- Instruction:
Copy the material word for word, from the line containing "Screen dimensions: 1280x752" through the final line of the material. Leave out the pictures.
-- Begin Input rows --
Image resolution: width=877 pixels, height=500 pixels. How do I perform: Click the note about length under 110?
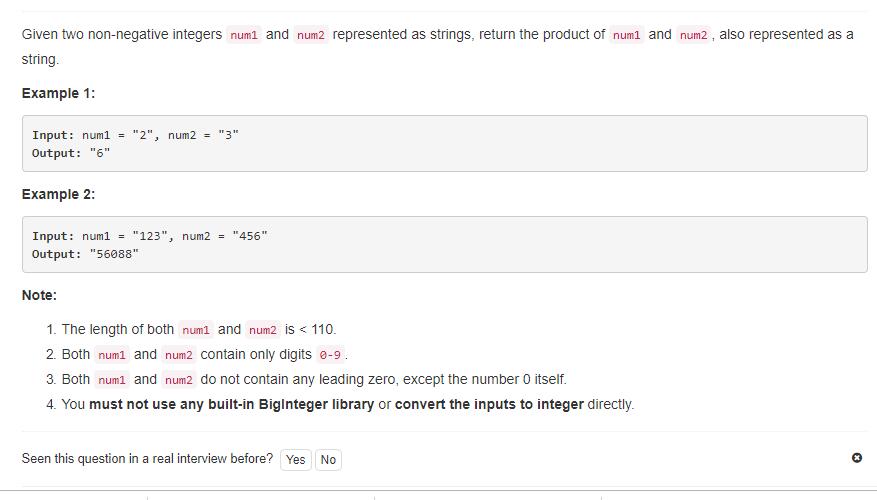pyautogui.click(x=199, y=329)
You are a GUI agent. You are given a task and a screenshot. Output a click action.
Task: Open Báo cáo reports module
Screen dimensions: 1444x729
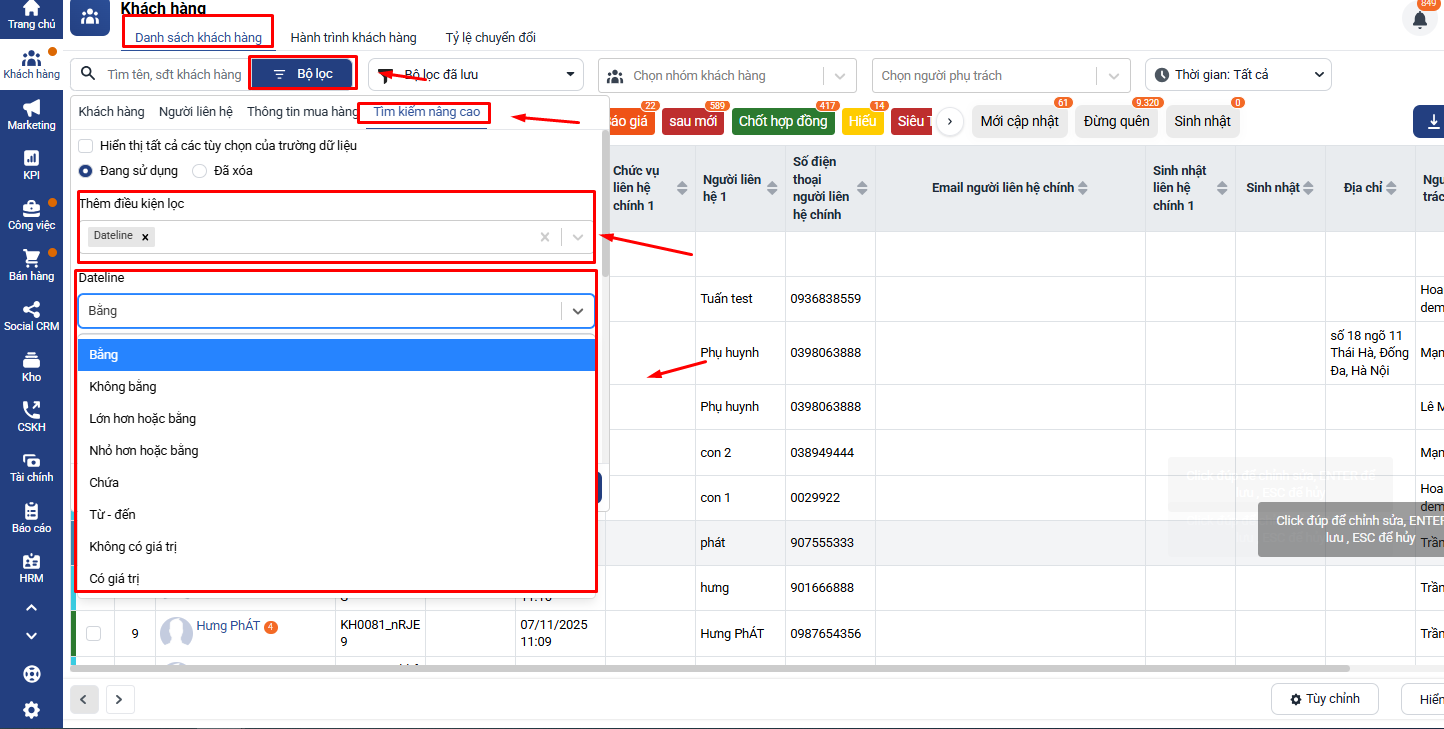coord(31,518)
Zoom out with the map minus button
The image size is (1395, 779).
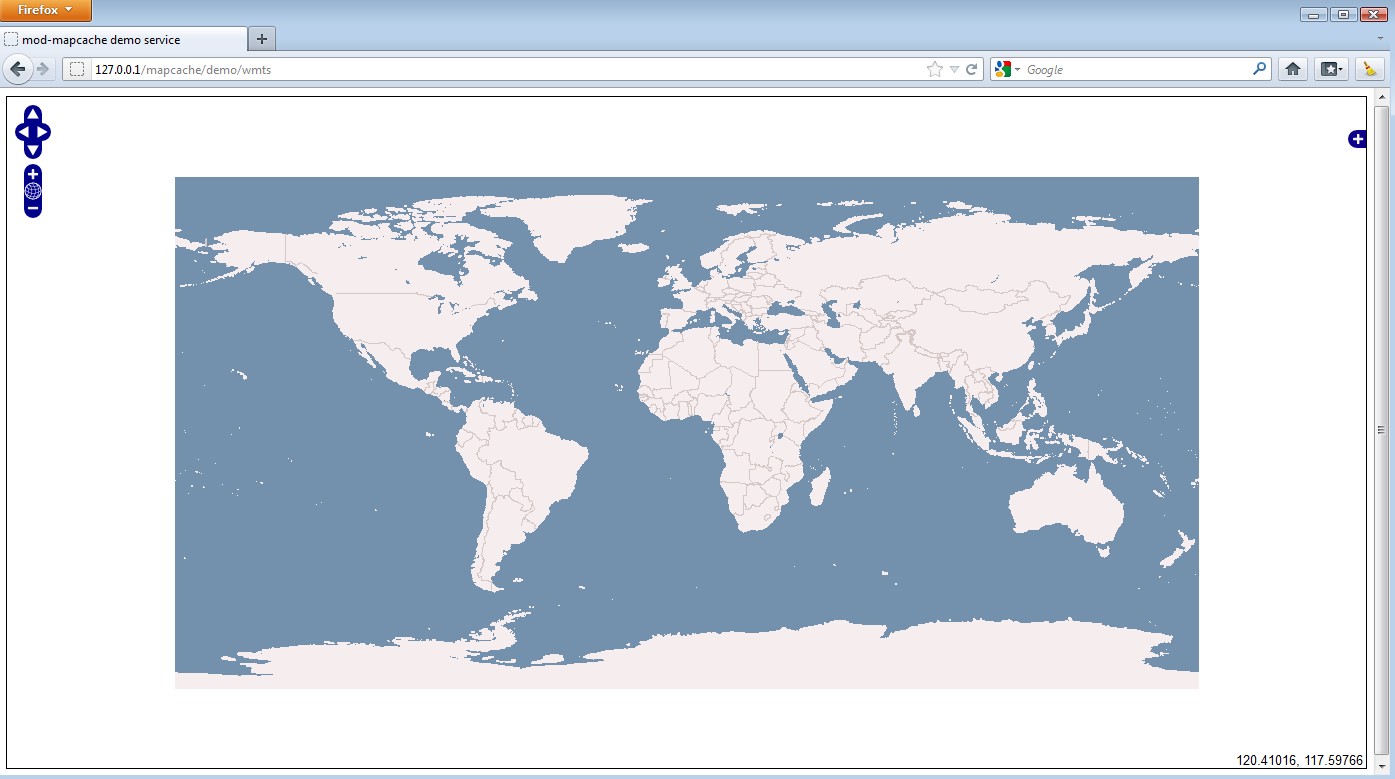33,208
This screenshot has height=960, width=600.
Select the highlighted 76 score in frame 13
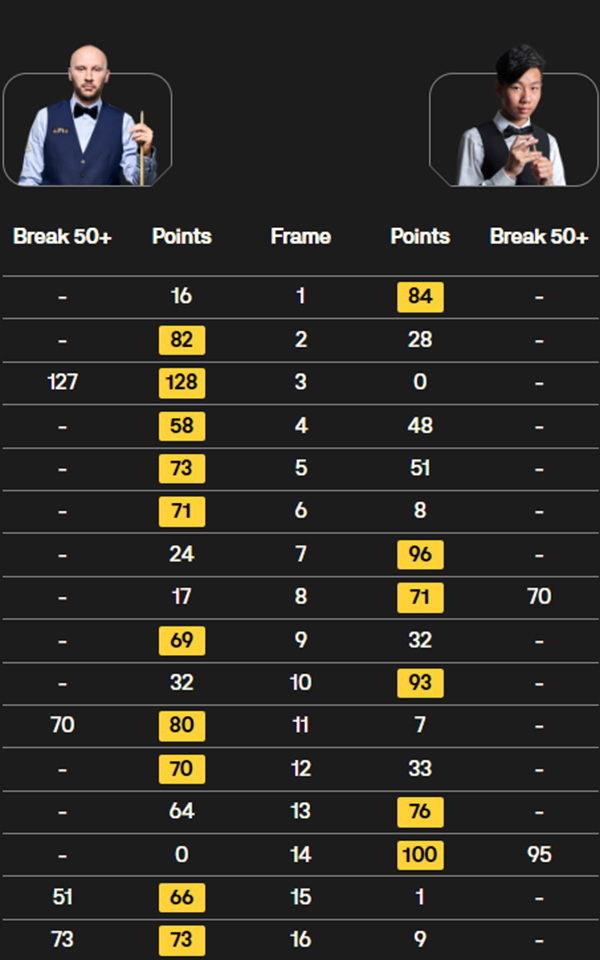pos(420,812)
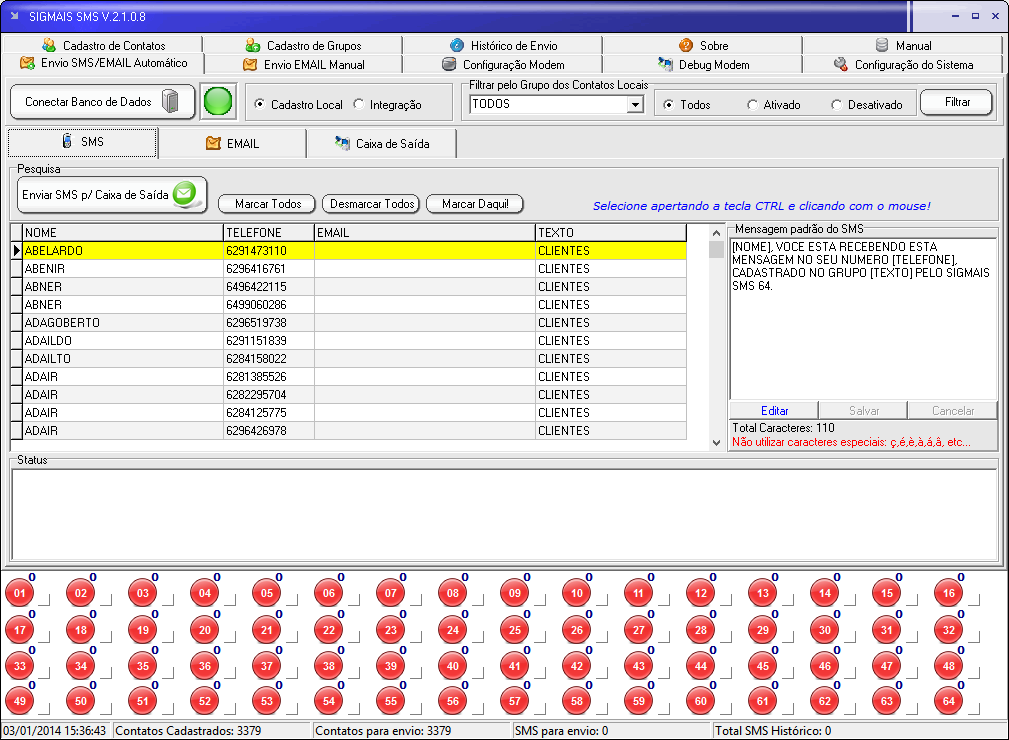Click the Histórico de Envio globe icon
Screen dimensions: 1009x740
457,45
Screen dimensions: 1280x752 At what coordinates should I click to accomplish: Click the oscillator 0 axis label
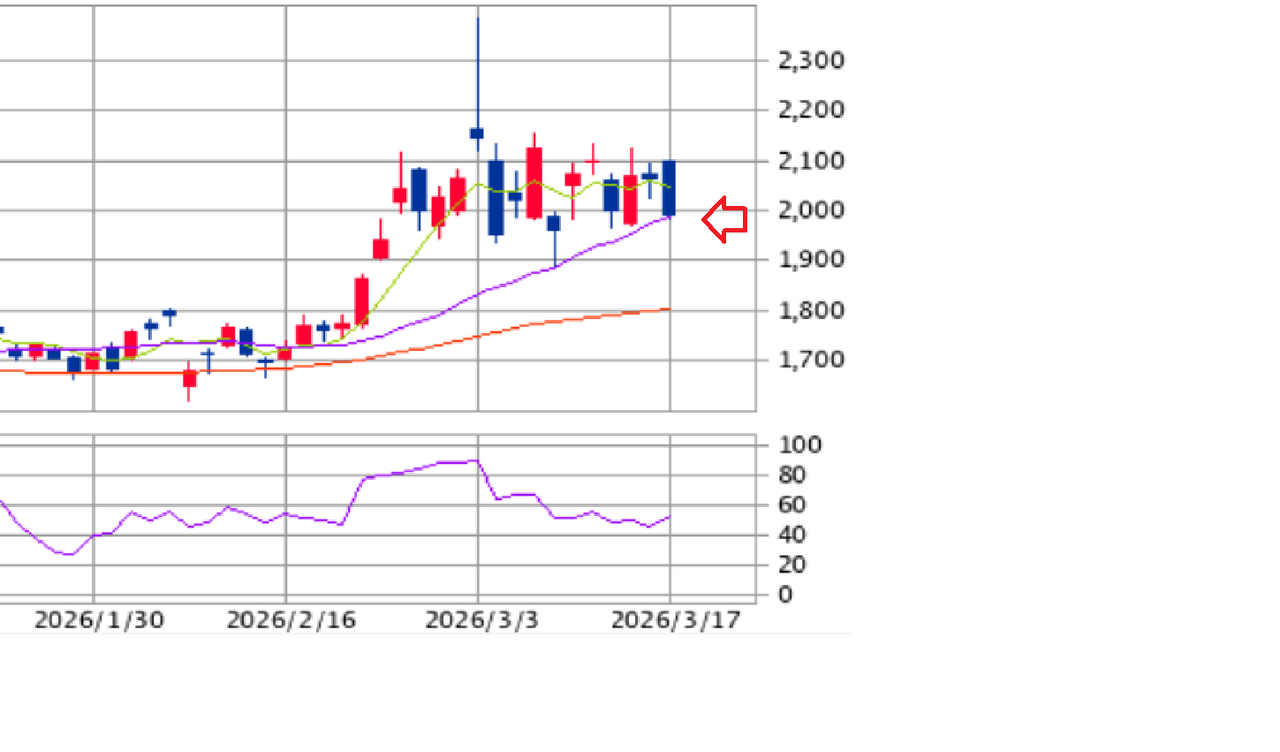(785, 595)
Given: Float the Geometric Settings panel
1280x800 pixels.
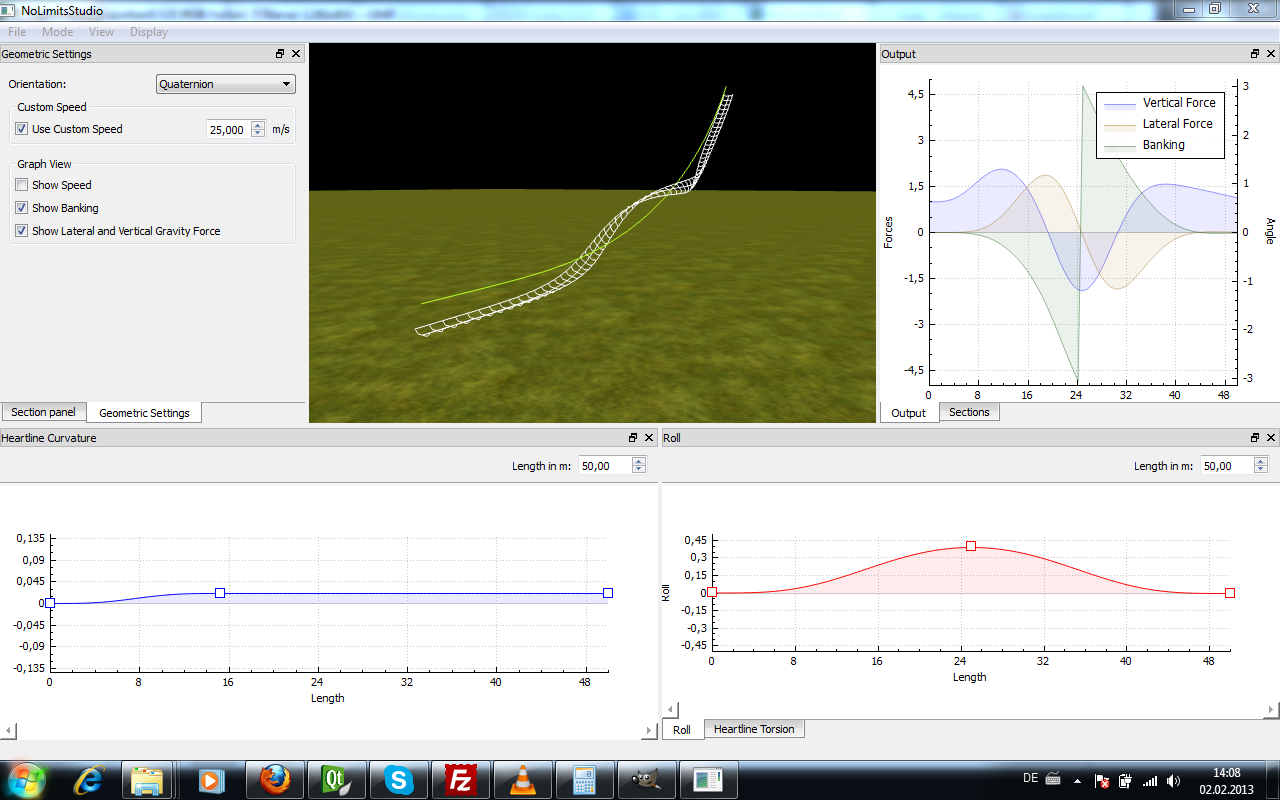Looking at the screenshot, I should [280, 54].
-- End Input rows --
- Reply to the task:
Screen dimensions: 1280x752 At what coordinates should I click to accomplish: Click the oscillator 0 axis label
(785, 595)
Given: Float the Geometric Settings panel
1280x800 pixels.
Looking at the screenshot, I should [280, 54].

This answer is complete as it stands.